Estimating the Contribution of Proteasomal Spliced Peptides to the HLA-I Ligandome

It has been reported that about 30% of the HLA-I ligands are produced by proteasomal splicing of two noncontiguous fragments of a parental protein. We report that the identification of many of those spliced peptides is ambiguous. With an alternative workflow, based on de novo sequencing and subsequent verification with multiple search tools, we estimate that the upper bound for the proportion of cis-spliced peptides is 2–6%. Nevertheless, the true contribution of spliced peptides to the ligandome may be much smaller. [Display omitted] Highlights •Reported proteasomal spliced HLA peptides do not fit the consensus binding motifs.•Their MS/MS spectrum matches suggest that many of them are ambiguous.•Our workflow is based on de novo sequencing, alignment, and multiple search tools.•The upper bound proportion of cis-spliced peptides is 2–6% and likely much smaller. Spliced peptides are short protein fragments spliced together in the proteasome by peptide bond formation. True estimation of the contribution of proteasome-spliced peptides (PSPs) to the global human leukocyte antigen (HLA) ligandome is critical. A recent study suggested that PSPs contribute up to 30% of the HLA ligandome. We performed a thorough reanalysis of the reported results using multiple computational tools and various validation steps and concluded that only a fraction of the proposed PSPs passes the quality filters.

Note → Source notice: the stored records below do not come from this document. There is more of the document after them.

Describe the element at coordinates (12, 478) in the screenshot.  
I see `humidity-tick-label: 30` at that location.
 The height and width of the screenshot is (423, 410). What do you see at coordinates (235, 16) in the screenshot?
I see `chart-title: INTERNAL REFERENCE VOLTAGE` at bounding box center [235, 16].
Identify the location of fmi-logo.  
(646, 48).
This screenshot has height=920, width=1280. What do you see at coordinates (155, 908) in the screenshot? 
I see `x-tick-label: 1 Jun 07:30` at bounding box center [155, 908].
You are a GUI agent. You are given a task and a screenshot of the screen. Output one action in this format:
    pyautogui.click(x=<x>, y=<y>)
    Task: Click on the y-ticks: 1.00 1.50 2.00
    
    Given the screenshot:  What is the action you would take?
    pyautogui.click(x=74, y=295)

To better estimate the actual number of PSPs, we present an alternative workflow. We performed de novo sequencing of the HLA-peptide spectra and discarded all de novo sequences found in the UniProt database. We checked whether the remaining de novo sequences could match spliced peptides from human proteins. The spliced sequences were appended to the UniProt fasta file, which was searched by two search tools at a false discovery rate (FDR) of 1%. We find that 2–6% of the HLA ligandome could be explained as spliced protein fragments. The majority of these potential PSPs have good peptide-spectrum match properties and are predicted to bind the respective HLA molecules. However, it remains to be shown how many of these potential PSPs actually originate from proteasomal splicing events.